What if it’s not just them…?
- deborahberrymanyog
- 1 day ago
- 4 min read
Last week’s email and blog sparked A LOT of replies, which for me is always a really good sign - I’m onto a hot topic!
Some women wrote to tell me, “this is exactly me.”, noticing where they are forever, quietly handling things on their own (read: slowly drowning) … without even thinking to ask for support. They’ve unconsciously or consciously given up asking.
And alongside that, I had a number of unsubscribes which, honestly, didn’t surprise me. Because I know I’m going into a sensitive place, And I know that not just from the work I do, but from my own life too.
We're exploring the part of us that believes: “I should be able to cope, I shouldn’t need too much, or I’ll just handle it.”
And because this is a sensitive place, that can flip into, “this isn’t about me … the people around me just don’t show up.”
And my love, that may well be true, and the people around you aren’t stepping up - your partner, your boss, your team. Please hear me say, there are absolutely situations where you’re not being met in the ways you need.
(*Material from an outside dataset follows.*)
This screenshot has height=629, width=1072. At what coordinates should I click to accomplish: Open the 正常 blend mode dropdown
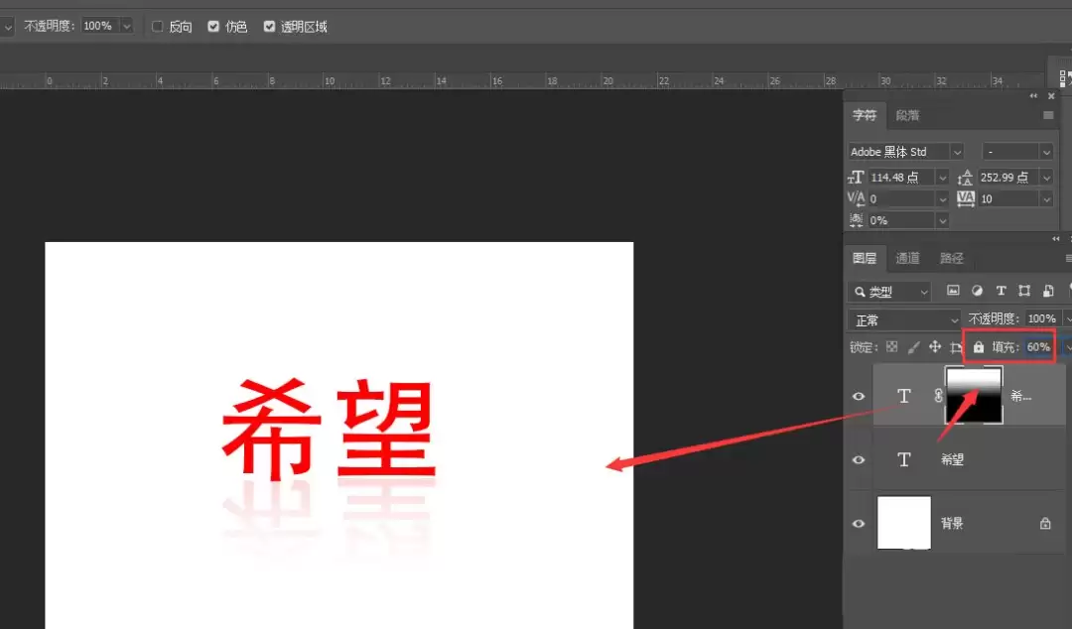coord(904,319)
I’ve been in those dynamics too - wanting more support and not feeling met in the ways I needed, and it is lonely as hell in there.
But if we stop there, we miss the one place we can actually create change. And the only thing I want for you my beauty, is to stay open to the possibility, there might be another layer here too… one that gives you more agency and puts some of your power back in your hands.
Because that’s the place change becomes possible.
This isn’t about making you wrong, we’re just gently exploring whether there might be more to the picture that gives you a little more room to move.
When faced with something uncomfortable, we tend to do one of two things - we lean in, or we pull away. Neither is wrong, but it does tell us something about where we are.
Because here’s what I want you to understand - if you struggle to ask for support, it’s not random. It’s usually because you’ve become very, very good at the opposite. And by that I mean, at being capable, of holding it together, of anticipating what’s needed and taking responsibility - often more than your fair share.
These are strengths and they’ve likely served you well in many areas of your life. But they also come with a hidden cost.
When you’re the one who always steps in, who keeps things moving, who doesn’t drop the ball, the system around you adapts.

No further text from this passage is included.